Le projet de réforme des retraites vise tout le monde et la baisse programmée du niveau des pensions ne touche pas que les fonctionnaires. Quand il s’agira après d’ouvrir les vannes à la capitalisation telle que le gouvernement l’entrevoit, je vois très mal des salariés du public et encore moins du privé - qui tournent tous autour du SMIC - se lancer dans la capitalisation. À La Réunion, si le projet passe, nous irons vers une extension des bénéficiaires du minimum vieillesse, c’est-à-dire une paupérisation des salariés et des retraités ».

• « Revoir la répartition des richesses »

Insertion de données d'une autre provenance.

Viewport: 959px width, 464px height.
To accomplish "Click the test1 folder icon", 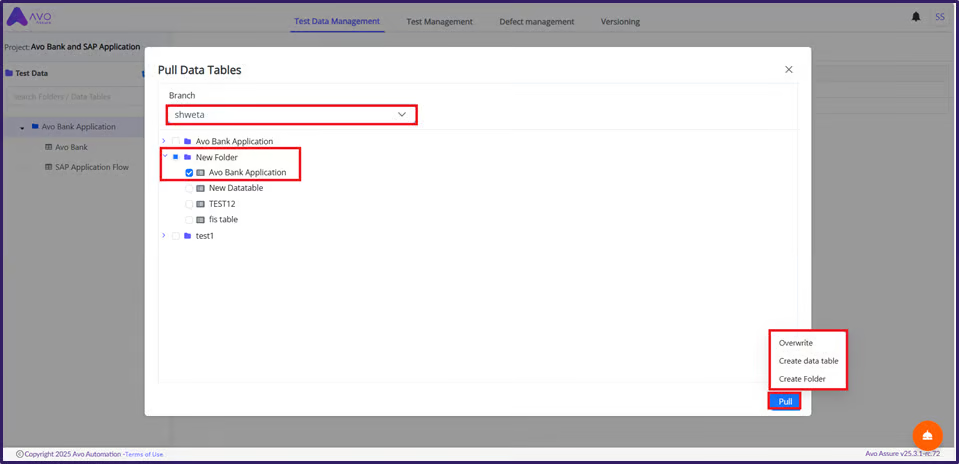I will (187, 236).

« Nous comprenons parfaitement le principe de cette réforme. Le nombre des retraités va augmenter dans les années à venir, à partir de là, il faut trouver l’argent nécessaire. Or ce gouvernement veut financer les retraites à financement constant, c’est-à-dire que pas un sou de plus n’est demandé au patronat. La question centrale est de revoir la répartition des richesses dans ce pays et d’aller vers une réforme du financement des retraites. Sur ce point, les organisations syndicales, chacune séparément ou en commun ont fait des propositions très concrètes. (…) Nous pensons que la réforme doit être approchée de façon globale. Nous nous en tenons, à la CGTR, à la déclaration du 7 janvier : une retraite à taux plein à 60 ans. Les moyens financiers existent. Il suffit de regarder la part de la masse salariale dans la valeur ajoutée : elle n’a cessé de baisser. Cela pose la question d’une répartition plus juste des richesses. Quelle réforme faire pour garantir des retraites de niveau décent ? ».

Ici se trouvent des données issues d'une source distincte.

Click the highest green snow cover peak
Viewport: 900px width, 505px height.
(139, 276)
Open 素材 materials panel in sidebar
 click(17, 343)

• « Plusieurs pistes pour le financement »
« La CGT propose une assiette élargie à la valeur ajoutée. Que les profits soient aussi dans les cotisations. Une autre piste est celle de la création d’emplois : plus d’emplois créés - des emplois stables à temps plein - c’est aussi plus de cotisations. Il y a aussi l’intégration des revenus financiers. Les organisations syndicales ont mis sur la table un certain nombre de pistes, qui n’ont pas été discutées par ce gouvernement, lequel à notre avis n’a jamais ouvert les négociations ».

• « Un risque de déflation en Europe »
« Nous sommes dans un cadre de rigueur budgétaire qui ne s’explique pas et qui est porteur d’un risque de déflation en Europe. Cette politique de rigueur avait été qualifiée de « stupide » par M. Romano Prodi (aujourd’hui président de la Commission européenne - NDLR). La CGTR a pris position contre les carcans des accords de Maastricht, qui empêchent la relance par la consommation des ménages en Europe. (…) ».

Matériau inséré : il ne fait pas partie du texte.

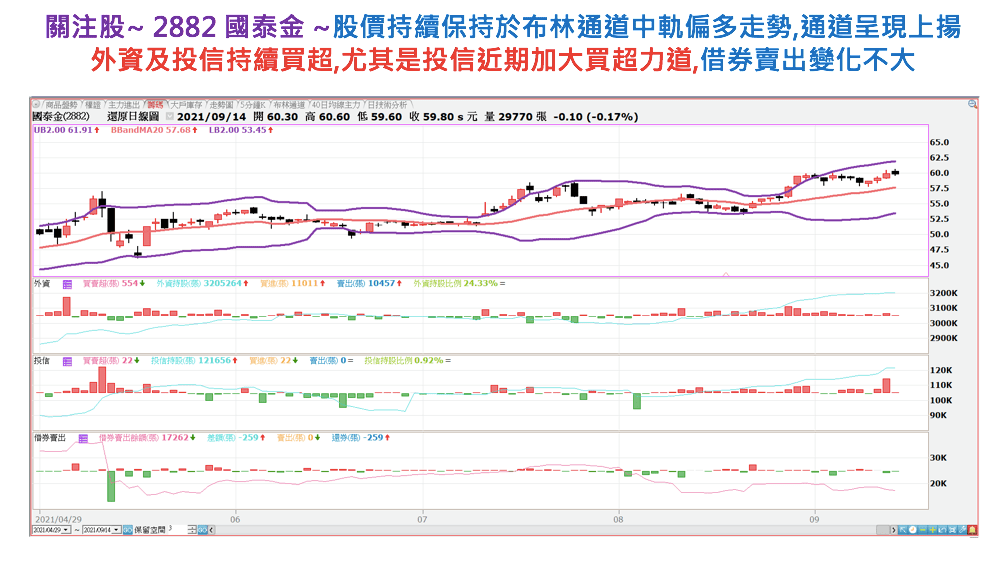
Task: Click inside the 保留空間 number field
Action: click(x=174, y=529)
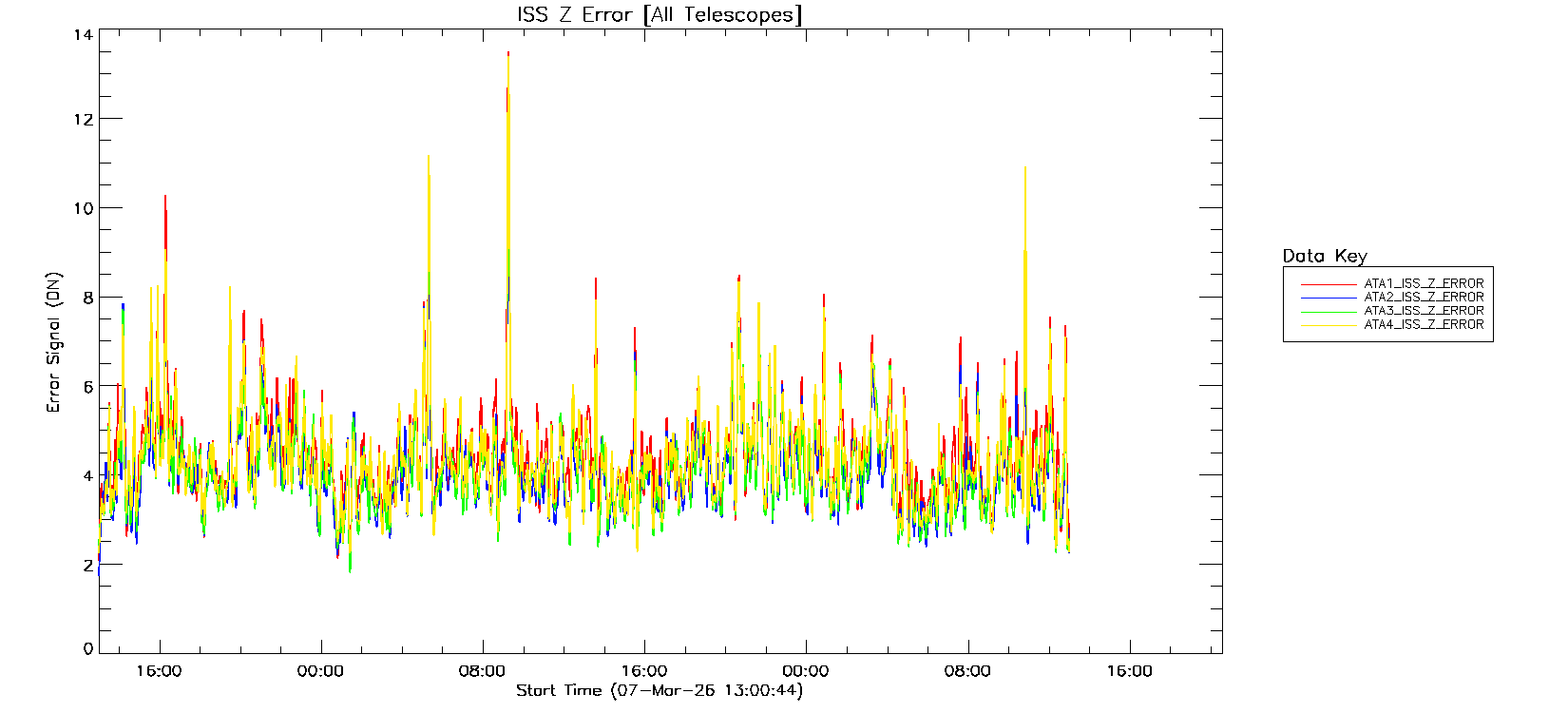Click the green ATA3 legend line
The image size is (1568, 713).
pyautogui.click(x=1329, y=311)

• « Loi-programme : il faut la repousser »
« Nous avons fait des propositions pour la loi-programme mais on craint qu’elles ne soient pas prises en compte. La loi-programme votée en l’état sera un véritable gâchis pour La Réunion. Ce n’est pas une loi-programme, ni un cadre de développement : c’est un empilement de mesurettes sur d’autres mesurettes. On a face à nous un gouvernement qui ne nous entend pas. (…) Il faut différer la loi-programme, la repousser complètement pour que les Réunionnais se concertent et disent quel développement ils veulent ».